If your blades are sharp and you follow this method and still get poor cuts then, quite possibly, the moulding is that wretched crumbly stuff which no-one can do anything with.
ps: Sometimes new blades don't cut perfectly straight out of the box so if you have a spare pair try them first.
the guillotine chopper is one of the best machines for cutting mitres as cutting perfect mitres can be a struggle to many out there!
furniture makers often ask me how i create such clean cuts without shooting boards ( jigs used with hand planes) i'll then show them my guillotine cutter and how it works and they buzz out completely.
but these machines perform best when cutting raw wood moulding, even hardwoods which is the road i've gone down as i mill and finish picture frames from beginning to end
if you're cutting pre-finished moulding, it can come with a challenge.. but there are tricks to the trade always.
you're fence being potentially off square has nothing to do with flaking. when cutting pre-finished moulding you often end up with flaking especially with painted opaque frames because the paint is fairly thick then oppose to stained wood moulding with thinner top coats. the hardest prefinished moulding i found to cut was a painted opaque frame with side scoops on the sides because of the empty space thats along the fence and the frame. this empty space is the main issue aswell as the paint being more brittle than wood. it's the same principle as the rebate supports. if you cut moulding without the rebate supports you often crack the bottom of the rebate because there's nothing there to support it. one thing people do is tape the section where the cut is made but the edges may flake off when removing the tape.
i'd like to try out what was suggested above ^^^ if i'm to cut this type of moulding again in the future, but what i wanted to add is perhaps a bit contradicting and the opposite to what was said which is try removing a fair sized chunk off on your last cut rather than trying to graze the last cut. i found that by trying to minimally cut the last section off i was experiencing flaking still, but when i took a reasonable portion off i ended up with a cleaner cut somehow. mind you this was with one particular pre fab moulding i was experiencing this issue with and this trick worked. almost always though you need to finesse with fine sand paper and touch up...
another thing you can try when cutting box frames is to try inserting a thin strip of wood along your fence so that the last cut bites into the wood and not the empty space in between the two fences.
That is a great idea about putting a piece of wood behind the moulding for the last cut.
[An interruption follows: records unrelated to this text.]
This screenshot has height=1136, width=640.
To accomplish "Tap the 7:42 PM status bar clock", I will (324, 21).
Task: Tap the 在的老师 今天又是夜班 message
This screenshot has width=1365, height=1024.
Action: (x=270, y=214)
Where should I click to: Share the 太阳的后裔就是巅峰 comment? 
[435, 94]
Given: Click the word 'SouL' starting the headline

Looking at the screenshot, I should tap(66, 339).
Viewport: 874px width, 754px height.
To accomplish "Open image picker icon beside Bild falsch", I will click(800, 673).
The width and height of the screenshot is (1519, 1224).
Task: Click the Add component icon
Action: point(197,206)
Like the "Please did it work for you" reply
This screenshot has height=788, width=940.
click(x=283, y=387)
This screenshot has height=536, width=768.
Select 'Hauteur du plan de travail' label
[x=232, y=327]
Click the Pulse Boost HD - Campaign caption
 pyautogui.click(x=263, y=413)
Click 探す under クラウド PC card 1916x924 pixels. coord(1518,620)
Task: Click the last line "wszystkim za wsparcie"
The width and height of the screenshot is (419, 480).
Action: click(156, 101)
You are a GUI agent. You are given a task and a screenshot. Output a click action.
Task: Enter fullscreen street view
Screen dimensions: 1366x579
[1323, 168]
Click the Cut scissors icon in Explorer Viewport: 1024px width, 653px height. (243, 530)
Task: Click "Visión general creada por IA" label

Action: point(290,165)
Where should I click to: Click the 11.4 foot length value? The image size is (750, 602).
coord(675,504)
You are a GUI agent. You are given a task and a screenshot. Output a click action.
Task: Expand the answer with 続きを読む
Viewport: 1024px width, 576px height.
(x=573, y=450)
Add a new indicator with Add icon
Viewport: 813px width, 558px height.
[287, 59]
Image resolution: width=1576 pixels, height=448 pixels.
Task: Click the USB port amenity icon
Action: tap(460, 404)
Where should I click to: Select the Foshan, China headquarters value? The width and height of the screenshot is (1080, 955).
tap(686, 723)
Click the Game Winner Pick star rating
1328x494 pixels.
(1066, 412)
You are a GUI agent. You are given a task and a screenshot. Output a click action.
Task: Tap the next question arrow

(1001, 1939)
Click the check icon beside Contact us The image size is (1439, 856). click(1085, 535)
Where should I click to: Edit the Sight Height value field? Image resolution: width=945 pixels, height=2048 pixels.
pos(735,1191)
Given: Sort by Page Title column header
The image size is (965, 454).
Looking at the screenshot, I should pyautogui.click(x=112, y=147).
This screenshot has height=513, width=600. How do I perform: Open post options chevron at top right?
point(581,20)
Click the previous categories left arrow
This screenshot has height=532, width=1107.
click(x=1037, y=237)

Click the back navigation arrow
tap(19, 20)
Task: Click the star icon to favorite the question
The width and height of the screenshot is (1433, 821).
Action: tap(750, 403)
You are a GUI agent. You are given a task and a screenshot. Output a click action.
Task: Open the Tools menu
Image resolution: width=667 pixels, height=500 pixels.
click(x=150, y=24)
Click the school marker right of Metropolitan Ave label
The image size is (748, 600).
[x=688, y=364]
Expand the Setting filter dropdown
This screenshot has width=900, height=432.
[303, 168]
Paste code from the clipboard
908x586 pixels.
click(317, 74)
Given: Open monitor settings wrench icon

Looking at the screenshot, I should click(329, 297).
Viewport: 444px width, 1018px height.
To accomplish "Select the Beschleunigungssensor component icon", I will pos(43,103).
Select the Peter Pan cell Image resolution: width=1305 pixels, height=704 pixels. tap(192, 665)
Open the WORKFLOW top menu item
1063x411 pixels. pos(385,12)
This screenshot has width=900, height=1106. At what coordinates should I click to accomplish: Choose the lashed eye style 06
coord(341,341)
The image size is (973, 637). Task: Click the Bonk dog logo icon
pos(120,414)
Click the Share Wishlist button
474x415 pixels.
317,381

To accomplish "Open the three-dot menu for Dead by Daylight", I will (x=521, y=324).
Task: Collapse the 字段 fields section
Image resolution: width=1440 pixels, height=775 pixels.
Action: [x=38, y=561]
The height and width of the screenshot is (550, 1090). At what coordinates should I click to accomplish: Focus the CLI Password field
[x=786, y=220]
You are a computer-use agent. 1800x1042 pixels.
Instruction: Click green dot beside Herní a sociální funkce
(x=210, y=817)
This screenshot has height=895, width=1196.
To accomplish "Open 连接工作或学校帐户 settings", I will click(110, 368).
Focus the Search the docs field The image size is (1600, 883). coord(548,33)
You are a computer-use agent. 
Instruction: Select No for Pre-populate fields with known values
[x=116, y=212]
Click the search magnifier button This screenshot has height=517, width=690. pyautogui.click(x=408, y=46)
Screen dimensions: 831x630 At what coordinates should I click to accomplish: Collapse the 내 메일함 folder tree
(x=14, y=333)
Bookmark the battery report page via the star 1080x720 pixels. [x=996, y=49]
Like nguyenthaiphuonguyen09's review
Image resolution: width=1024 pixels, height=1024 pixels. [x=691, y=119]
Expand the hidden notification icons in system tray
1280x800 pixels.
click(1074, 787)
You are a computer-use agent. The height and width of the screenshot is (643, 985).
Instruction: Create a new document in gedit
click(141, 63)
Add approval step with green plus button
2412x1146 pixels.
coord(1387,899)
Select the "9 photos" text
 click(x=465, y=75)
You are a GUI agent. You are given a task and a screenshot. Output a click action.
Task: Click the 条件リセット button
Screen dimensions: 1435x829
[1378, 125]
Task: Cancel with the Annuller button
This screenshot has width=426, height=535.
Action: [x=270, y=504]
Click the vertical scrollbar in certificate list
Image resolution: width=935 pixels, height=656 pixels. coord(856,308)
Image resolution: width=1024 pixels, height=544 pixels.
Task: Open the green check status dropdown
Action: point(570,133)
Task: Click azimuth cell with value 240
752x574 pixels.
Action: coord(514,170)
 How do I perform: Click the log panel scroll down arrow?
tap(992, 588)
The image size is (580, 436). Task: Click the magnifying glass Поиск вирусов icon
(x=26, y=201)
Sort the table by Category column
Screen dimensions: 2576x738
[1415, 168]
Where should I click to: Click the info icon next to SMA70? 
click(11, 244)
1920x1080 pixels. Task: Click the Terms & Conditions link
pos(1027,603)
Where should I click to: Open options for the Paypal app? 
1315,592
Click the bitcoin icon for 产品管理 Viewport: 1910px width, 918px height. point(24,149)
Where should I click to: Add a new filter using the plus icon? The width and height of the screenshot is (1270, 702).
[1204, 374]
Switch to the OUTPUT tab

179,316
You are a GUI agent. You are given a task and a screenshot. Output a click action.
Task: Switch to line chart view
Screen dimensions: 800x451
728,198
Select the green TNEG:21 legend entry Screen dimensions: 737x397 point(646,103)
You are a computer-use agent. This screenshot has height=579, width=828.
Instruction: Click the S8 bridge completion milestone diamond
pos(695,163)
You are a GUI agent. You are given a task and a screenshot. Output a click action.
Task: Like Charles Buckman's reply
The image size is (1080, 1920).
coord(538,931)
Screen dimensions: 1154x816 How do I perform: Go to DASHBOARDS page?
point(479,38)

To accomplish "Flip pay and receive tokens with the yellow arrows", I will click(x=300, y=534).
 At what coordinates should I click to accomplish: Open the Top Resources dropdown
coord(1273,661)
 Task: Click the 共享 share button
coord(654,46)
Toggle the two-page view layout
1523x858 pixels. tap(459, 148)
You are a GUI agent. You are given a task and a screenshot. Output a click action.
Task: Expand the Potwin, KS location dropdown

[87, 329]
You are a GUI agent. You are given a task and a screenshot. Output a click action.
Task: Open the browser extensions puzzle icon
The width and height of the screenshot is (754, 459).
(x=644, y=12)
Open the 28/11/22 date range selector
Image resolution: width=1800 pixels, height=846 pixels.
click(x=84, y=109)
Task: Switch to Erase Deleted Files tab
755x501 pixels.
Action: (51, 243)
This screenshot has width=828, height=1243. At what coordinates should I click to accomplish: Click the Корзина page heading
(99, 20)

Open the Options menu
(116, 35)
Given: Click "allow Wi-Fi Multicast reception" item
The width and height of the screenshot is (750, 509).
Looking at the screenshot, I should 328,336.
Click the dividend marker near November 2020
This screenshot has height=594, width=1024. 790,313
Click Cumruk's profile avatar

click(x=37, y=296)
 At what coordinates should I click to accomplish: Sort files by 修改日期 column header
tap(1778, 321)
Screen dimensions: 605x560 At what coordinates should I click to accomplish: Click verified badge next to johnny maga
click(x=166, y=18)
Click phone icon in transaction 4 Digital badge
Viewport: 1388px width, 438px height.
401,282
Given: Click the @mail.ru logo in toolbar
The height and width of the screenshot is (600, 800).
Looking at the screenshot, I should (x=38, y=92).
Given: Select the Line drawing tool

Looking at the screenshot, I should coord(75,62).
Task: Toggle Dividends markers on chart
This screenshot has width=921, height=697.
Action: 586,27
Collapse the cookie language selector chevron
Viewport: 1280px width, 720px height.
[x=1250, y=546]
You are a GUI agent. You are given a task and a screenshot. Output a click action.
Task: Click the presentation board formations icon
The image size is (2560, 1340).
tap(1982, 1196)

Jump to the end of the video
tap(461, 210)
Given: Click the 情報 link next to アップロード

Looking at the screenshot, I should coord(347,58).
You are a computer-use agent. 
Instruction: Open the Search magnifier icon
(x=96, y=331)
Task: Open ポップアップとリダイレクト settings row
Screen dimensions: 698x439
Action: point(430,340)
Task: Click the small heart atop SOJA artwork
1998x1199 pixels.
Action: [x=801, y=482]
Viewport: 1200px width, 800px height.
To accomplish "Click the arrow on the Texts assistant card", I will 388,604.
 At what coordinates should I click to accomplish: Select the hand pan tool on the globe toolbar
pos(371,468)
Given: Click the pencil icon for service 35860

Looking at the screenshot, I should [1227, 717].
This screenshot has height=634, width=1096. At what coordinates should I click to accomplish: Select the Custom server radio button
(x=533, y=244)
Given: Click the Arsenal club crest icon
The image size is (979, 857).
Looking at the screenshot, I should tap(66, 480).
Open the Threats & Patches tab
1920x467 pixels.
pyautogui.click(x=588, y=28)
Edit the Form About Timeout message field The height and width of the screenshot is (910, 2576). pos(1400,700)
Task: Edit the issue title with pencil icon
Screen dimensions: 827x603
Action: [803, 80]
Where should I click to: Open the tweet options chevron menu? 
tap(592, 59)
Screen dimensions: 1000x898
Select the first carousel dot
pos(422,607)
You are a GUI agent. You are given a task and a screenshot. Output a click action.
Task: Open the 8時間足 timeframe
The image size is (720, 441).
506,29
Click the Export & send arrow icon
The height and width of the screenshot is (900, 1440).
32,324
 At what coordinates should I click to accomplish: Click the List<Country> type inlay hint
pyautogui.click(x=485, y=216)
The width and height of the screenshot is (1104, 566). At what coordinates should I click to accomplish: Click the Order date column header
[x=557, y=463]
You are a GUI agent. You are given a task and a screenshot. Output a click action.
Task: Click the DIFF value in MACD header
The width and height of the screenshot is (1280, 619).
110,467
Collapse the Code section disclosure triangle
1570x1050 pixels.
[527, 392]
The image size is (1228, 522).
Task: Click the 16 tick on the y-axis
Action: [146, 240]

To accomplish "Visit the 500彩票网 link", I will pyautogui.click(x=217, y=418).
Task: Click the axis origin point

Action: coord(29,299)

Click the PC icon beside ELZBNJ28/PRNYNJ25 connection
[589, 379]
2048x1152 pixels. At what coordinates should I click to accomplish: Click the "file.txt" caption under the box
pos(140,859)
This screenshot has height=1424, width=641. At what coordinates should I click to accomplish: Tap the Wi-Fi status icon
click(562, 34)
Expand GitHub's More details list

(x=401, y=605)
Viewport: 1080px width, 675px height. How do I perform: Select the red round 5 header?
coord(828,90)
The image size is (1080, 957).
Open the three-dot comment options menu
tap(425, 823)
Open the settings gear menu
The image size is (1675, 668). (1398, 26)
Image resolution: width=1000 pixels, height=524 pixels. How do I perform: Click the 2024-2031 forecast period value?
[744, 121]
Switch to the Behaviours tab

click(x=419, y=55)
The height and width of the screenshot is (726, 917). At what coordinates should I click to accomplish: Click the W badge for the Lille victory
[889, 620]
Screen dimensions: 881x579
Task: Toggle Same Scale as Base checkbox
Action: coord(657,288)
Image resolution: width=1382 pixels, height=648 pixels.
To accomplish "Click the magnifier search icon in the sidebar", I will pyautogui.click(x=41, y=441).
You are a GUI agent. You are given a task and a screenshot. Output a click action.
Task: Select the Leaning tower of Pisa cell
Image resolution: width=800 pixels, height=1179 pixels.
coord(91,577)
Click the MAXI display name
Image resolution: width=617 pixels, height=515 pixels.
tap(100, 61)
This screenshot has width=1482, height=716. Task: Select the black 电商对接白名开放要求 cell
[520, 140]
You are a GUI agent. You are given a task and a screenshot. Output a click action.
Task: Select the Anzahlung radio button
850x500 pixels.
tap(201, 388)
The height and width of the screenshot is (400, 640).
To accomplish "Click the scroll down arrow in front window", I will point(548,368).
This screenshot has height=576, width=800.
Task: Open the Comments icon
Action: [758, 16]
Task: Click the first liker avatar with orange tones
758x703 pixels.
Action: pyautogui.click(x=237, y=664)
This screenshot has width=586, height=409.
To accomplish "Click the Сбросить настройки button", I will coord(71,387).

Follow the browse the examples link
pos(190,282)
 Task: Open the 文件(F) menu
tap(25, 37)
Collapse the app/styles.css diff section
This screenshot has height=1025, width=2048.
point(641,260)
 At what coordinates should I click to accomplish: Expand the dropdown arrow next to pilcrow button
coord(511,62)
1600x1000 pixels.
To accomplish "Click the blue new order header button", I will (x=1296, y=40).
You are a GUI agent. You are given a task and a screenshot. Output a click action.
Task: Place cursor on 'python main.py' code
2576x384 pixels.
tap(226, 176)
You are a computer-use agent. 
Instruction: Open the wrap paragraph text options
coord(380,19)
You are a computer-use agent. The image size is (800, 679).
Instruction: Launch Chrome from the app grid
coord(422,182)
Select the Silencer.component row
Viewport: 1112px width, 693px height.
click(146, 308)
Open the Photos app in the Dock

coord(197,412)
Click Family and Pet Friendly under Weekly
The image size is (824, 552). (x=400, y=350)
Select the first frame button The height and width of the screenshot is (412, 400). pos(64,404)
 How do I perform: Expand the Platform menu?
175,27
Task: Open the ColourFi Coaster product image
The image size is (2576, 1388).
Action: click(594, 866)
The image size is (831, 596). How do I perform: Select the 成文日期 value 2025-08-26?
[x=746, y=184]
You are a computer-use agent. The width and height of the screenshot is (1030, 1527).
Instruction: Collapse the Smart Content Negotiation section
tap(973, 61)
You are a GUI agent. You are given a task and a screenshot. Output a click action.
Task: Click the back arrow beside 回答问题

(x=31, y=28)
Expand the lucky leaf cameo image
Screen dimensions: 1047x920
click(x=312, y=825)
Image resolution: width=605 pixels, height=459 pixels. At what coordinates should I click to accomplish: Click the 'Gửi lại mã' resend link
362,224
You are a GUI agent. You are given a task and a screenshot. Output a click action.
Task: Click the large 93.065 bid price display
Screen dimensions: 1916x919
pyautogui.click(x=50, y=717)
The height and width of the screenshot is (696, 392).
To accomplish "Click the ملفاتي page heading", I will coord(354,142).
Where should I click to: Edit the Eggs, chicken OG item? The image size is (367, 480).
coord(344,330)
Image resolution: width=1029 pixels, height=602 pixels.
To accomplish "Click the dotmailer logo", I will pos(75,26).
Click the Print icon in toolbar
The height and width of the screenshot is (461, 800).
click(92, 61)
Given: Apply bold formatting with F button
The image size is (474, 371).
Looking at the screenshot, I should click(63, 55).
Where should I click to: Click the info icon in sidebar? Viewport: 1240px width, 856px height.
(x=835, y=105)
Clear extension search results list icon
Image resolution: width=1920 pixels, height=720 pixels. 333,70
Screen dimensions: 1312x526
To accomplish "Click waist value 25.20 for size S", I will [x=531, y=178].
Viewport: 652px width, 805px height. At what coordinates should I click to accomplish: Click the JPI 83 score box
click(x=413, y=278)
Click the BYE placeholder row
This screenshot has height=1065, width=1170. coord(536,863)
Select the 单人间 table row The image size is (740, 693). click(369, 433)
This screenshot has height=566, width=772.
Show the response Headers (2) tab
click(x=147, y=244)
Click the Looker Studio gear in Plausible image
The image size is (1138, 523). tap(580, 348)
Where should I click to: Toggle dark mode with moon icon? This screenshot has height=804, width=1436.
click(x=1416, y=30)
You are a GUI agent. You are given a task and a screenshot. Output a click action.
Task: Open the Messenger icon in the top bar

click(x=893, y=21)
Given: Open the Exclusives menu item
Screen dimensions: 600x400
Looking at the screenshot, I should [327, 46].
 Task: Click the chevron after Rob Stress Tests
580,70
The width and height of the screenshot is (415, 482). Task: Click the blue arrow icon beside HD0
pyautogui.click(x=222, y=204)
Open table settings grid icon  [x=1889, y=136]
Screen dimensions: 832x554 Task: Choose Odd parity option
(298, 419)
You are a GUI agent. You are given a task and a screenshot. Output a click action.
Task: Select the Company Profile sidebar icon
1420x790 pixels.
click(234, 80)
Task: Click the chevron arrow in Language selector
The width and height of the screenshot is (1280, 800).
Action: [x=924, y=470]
I always seem to have lots of those thin strips around from "artist framed" canvases brought in for framing.
And I always have made my bites smaller as I got toward the back of the moulding.
When you look at the edge of the finished moulding, if you see any layers or gesso, vinyl or paint, chances are good it will be a challenge to cut on the Morso.
All mouldings are different, so it is good to do a test of each new order. These days, that is a good idea for even mouldings you are familiar with. The base wood seems to change with some frequency and that affects your cut.